Work required:
Copy the stretch from "By Rathan Haran, June" through "health (heart crashes)." from the article on risk below, word for word.

Extracted text:
-- Opening Marker --

By Rathan Haran, June 9, 2009 10:20 am

What is risk?  When a lot of us hear this word, we automatically think that it has something to do with something bad happening.  What is risk management?  When a lot of us hear this phrase, we automatically think of “Along Came Polly.”  Risk and risk management almost always equates to incredibly awful downsides whether it be in our drive to work (car crashes), our retirement accounts (stock market crashes), or our health (heart crashes).

When we consider risk this way, we are putting unfair weight on the downside of what risk really is.  Risk is really the measure of the unexpected, and the unexpected can work in our favor as well as against us.  That means that even a crazy unexpected positive outcome, like winning the lottery, is also as much of a reality of risk as a plane crash (on island which travels through time for all the LOST fans out there).  Risk is saying that there is a range of outcomes that could happen and we don’t have a clue about what the hell is going to happen in the future.  The wider that range of outcomes, both good and bad, the more risky something is.

Peter L. Berstein, author of Against the Gods: The Remarkable Story of Risk, explains it pretty well.  He says by definition risk is a measure of the unknown, and because of that it is silly to presume and act as if we know what the future holds.  Risk management really is understanding that the future is uncertain, and preparing ourselves and our institutions to deal with the times when things are different from our expectations:

I was particularly intrigued by his comments about using optionality models in corporations as a way to value the option of waiting as an alternative strategy to acting, primarily when making decisions that you can not go back and change.  This is putting a value on the new information you can gain through the passage of time, simply by sitting back and waiting.  Most people, especially in the start-up space, say there is no time for waiting, release early and release often, iterate iterate iterate.  But what if the cost of this far out weighs the value of waiting?

Say your company is launching a new product, and you have to decide how to spend a $1 million dollar budget to advertise it’s awesomeness to the world.  Your marketing division comes to you with a proposal allocating dollars to buying Google Ad Words, a full-page ad in your industry’s top trade magazine, and a viral video campaign.  In passing they mention that the behavioral study of your existing customer base is going well, and the results should be ready in three six nine months, in time for the industry trade show.

-- Closing Marker --

Given information:

-- Opening Marker --

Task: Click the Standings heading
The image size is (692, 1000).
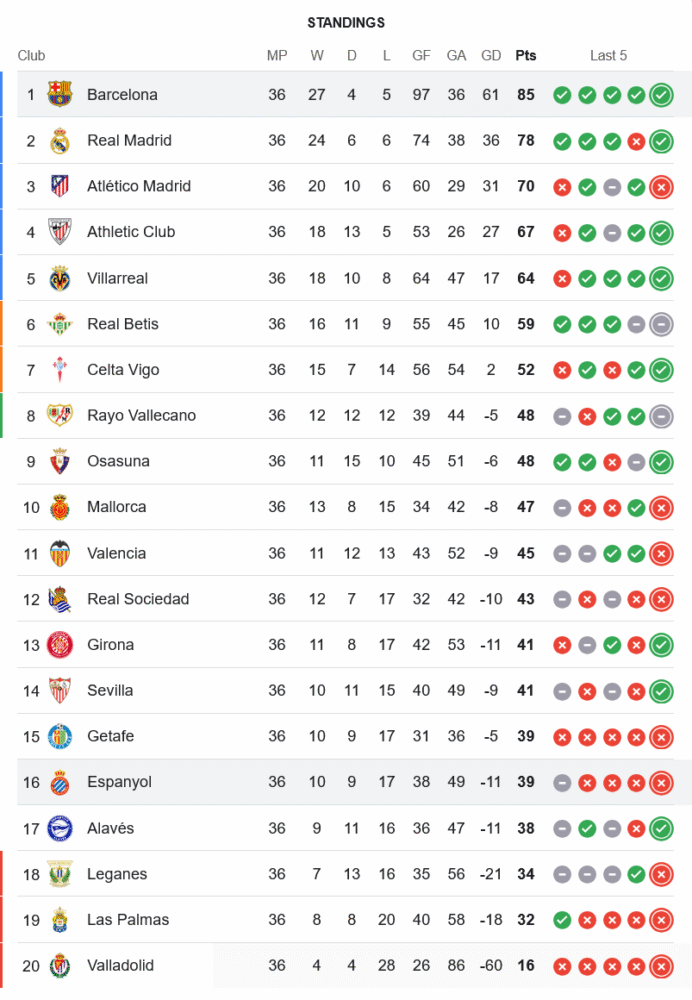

-- Closing Marker --
-- Opening Marker --

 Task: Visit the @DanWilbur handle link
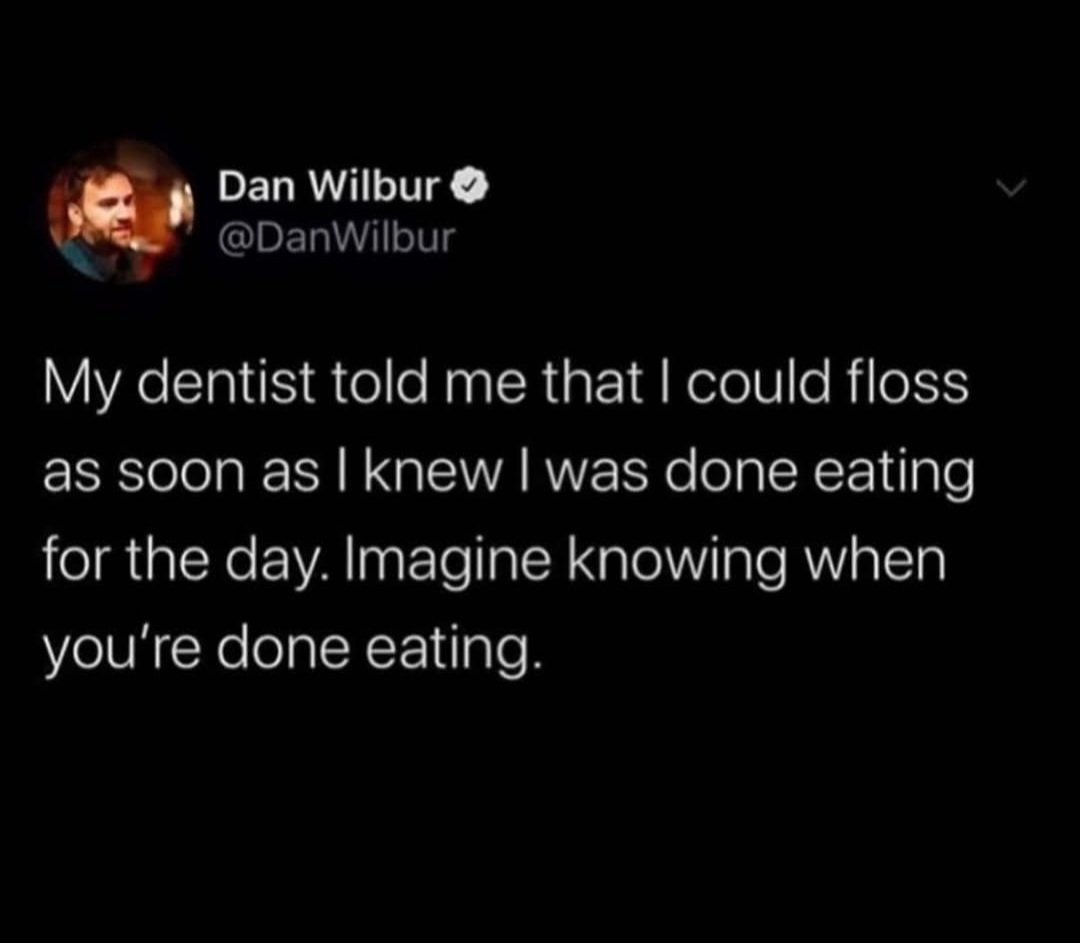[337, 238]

-- Closing Marker --

Task response:
By Rathan Haran, June 9, 2009 10:20 am

What is risk?  When a lot of us hear this word, we automatically think that it has something to do with something bad happening.  What is risk management?  When a lot of us hear this phrase, we automatically think of “Along Came Polly.”  Risk and risk management almost always equates to incredibly awful downsides whether it be in our drive to work (car crashes), our retirement accounts (stock market crashes), or our health (heart crashes).